Rich in Albanian terms, mind, which isn’t very flush at all. The lek, the Albanian unit of currency, has a woeful exchange rate. A hundred lek is the equivalent of just one euro.
It illustrates Albania’s economic situation. Thirty-five years after Albania put four decades of communist rule behind it, this is a country still struggling to give its people a decent chance.
The shadow of those oft-cited “Communist times” hangs over Albania, for all that its Stalinist dictator Enver Hoxha was never deposed, nor disgraced…he just died. In 1985, Hoxha died as he lived — in command of the country he had all but sealed off from the world. It would take another five years for his Communist Party to loosen its stranglehold and open up Albania’s economy and information system to the outside world.
It would be six years after Hoxha’s death that his statue was toppled in Skanderbeg Square, the main plaza in the Albanian capital.
Fast forward to today. Now, there isn’t much sign at all of Hoxha in Tirana.
Except for his house, in the Blloku, the leafy and walkable neighbourhood where the Communist elite lived and worked. Today, Blloku is hip and hopping, with multiple cafes and bars, fancy shops and trendy restaurants. Hoxha’s house still stands primly, its straight lines and clean aspect vaguely reminiscent of a Frank Lloyd Wright build.
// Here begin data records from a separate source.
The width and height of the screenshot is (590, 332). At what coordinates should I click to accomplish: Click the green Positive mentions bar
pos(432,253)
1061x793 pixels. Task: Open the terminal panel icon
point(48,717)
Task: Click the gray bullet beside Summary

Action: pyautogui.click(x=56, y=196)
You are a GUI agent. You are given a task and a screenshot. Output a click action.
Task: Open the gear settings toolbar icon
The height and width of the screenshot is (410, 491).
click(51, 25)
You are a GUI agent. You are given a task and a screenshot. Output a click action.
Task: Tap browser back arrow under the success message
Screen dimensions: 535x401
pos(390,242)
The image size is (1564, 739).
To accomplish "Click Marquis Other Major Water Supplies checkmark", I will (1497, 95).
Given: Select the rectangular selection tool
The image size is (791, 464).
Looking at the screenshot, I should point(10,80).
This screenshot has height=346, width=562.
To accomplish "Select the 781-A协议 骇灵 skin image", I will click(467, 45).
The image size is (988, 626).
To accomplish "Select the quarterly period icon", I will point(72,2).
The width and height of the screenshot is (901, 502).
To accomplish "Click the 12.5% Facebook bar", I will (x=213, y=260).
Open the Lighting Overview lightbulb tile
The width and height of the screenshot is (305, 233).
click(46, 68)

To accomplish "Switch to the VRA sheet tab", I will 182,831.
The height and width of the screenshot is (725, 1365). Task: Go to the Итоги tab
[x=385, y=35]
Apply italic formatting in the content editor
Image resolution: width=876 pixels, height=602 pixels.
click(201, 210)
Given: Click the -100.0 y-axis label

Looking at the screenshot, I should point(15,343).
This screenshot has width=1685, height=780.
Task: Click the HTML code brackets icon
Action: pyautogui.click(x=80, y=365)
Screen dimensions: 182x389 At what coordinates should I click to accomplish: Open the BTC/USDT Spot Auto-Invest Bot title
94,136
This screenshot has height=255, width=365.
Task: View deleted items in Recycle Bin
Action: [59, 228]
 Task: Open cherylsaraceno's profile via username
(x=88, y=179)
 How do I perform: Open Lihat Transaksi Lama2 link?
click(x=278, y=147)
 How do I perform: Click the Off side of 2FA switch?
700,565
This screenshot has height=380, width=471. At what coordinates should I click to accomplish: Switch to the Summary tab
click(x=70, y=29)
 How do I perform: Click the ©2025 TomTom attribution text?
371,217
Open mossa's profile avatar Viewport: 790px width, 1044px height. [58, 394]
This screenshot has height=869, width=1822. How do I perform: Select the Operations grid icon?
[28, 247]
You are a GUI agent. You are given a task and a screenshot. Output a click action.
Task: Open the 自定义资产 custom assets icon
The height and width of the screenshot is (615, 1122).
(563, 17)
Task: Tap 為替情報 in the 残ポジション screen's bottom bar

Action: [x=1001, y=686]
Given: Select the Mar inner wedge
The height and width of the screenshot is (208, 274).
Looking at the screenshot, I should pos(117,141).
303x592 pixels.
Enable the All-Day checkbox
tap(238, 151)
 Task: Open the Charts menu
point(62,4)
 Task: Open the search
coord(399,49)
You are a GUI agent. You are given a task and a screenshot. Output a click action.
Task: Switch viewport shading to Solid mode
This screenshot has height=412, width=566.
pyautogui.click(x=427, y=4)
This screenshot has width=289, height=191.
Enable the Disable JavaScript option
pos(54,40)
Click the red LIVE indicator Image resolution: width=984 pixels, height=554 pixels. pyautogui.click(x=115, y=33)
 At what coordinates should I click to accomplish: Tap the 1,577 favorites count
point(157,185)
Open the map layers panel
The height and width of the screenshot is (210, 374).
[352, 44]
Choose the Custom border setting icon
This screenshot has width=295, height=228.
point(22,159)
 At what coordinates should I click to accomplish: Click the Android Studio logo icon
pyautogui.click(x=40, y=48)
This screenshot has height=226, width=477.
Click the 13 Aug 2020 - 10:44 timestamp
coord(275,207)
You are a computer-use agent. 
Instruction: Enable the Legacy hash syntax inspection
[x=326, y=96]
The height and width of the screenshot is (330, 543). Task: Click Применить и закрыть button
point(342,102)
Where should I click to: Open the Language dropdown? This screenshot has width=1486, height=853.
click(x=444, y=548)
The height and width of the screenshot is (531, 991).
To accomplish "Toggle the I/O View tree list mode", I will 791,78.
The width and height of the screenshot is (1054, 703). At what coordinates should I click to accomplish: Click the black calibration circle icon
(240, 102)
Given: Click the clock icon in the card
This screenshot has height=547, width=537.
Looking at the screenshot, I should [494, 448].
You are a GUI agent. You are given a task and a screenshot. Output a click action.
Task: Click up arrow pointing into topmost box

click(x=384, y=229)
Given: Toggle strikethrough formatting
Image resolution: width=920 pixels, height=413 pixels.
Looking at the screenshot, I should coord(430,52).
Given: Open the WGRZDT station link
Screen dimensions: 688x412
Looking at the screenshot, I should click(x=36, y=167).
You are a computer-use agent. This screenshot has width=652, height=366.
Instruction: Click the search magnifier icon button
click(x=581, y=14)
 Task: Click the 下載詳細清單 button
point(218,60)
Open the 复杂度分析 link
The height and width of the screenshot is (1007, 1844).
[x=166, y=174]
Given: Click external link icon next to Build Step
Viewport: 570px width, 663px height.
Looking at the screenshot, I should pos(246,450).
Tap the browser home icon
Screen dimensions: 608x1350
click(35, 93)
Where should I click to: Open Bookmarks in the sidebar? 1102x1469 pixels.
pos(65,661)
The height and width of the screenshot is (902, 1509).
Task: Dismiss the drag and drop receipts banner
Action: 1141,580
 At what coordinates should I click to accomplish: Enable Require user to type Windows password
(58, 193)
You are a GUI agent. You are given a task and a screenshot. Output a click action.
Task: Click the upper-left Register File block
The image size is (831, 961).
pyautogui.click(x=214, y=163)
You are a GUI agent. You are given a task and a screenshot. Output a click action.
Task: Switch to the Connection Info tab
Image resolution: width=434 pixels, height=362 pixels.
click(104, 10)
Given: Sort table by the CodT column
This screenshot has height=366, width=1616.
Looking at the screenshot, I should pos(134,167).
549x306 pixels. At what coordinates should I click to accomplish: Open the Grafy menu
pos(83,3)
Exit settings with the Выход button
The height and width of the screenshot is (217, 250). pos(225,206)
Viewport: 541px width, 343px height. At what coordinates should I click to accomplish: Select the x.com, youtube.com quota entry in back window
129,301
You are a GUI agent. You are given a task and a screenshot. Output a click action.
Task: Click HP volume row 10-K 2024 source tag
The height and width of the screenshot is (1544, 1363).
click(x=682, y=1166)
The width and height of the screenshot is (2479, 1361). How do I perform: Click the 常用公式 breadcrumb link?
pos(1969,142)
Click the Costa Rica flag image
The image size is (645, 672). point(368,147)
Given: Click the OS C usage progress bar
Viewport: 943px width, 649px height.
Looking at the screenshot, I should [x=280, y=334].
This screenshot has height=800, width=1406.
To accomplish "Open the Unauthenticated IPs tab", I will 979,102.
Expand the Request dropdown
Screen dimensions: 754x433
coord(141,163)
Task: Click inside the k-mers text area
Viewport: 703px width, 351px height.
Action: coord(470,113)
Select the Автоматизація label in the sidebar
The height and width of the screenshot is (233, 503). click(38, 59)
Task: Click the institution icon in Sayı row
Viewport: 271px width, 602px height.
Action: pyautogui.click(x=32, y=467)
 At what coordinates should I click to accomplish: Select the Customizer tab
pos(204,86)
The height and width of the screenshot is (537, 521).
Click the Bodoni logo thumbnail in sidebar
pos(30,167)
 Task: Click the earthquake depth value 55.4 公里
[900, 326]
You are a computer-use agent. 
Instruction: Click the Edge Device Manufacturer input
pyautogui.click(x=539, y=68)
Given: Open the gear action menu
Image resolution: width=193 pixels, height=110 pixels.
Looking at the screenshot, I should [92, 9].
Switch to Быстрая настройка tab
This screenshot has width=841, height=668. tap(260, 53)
And then there is the Pyramid of Tirana, an extraordinary construction designed by Hoxha’s architect daughter, Pranvera and her husband, Klement Kolaneci. The vertigo-inducing, white-tiled structure in central Tirana opened as an Enver Hoxha museum in 1988, three years after the dictator’s death. It was only in 1991 that it became a a conference centre and an exhibition venue.
To outward seeming, Hoxha’s memory doesn’t hang heavy over Tirana. And yet, it stalks the country’s psyche, as becomes clear every time an Albanian begins a story with those three words: “In Communist times”.